** Opening SUPPLIED ENTRIES block **

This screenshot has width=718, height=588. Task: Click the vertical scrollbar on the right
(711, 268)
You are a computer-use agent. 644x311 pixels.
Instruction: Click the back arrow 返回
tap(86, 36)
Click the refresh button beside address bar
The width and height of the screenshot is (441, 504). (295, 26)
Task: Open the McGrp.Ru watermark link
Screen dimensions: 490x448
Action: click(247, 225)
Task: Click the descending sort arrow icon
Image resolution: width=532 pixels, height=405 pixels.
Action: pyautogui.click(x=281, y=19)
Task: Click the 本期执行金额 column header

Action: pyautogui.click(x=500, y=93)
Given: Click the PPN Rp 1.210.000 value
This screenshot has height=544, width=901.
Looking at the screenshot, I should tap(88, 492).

** Closing SUPPLIED ENTRIES block **
** Opening SUPPLIED ENTRIES block **

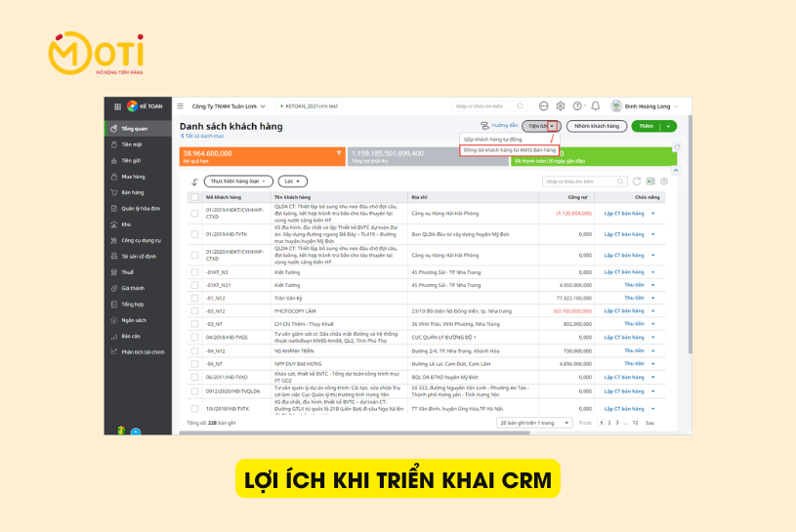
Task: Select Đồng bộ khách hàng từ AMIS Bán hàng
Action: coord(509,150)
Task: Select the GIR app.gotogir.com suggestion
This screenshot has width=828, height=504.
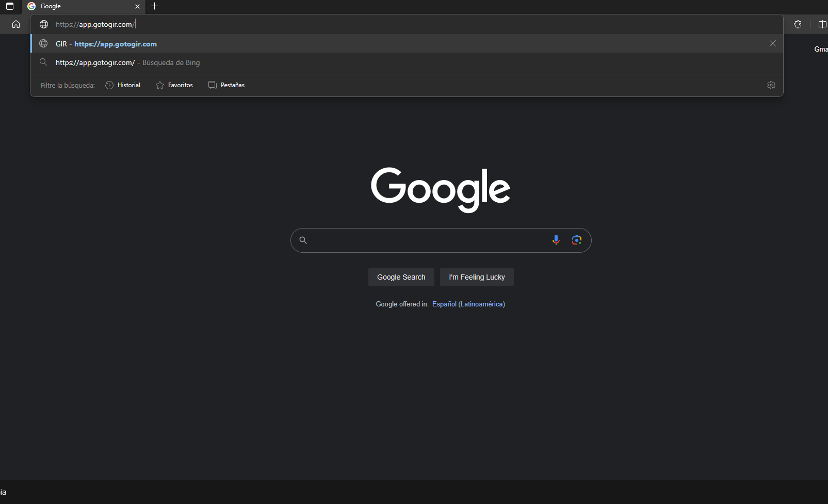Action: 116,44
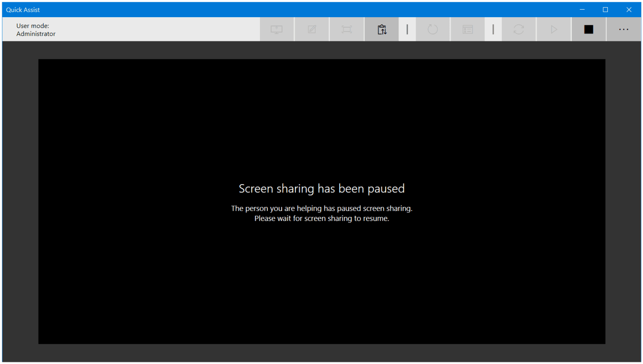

** Closing SUPPLIED ENTRIES block **

WORK INSTRUCTION —
Give back, unchanged, the run of lines in the listing above that begins at the line containing "This screenshot has width=718, height=588." and ends at the line containing "Task: Click the descending sort arrow icon", both included.

TASK ANSWER —
This screenshot has width=718, height=588. Task: Click the vertical scrollbar on the right
(711, 268)
You are a computer-use agent. 644x311 pixels.
Instruction: Click the back arrow 返回
tap(86, 36)
Click the refresh button beside address bar
The width and height of the screenshot is (441, 504). (295, 26)
Task: Open the McGrp.Ru watermark link
Screen dimensions: 490x448
Action: click(247, 225)
Task: Click the descending sort arrow icon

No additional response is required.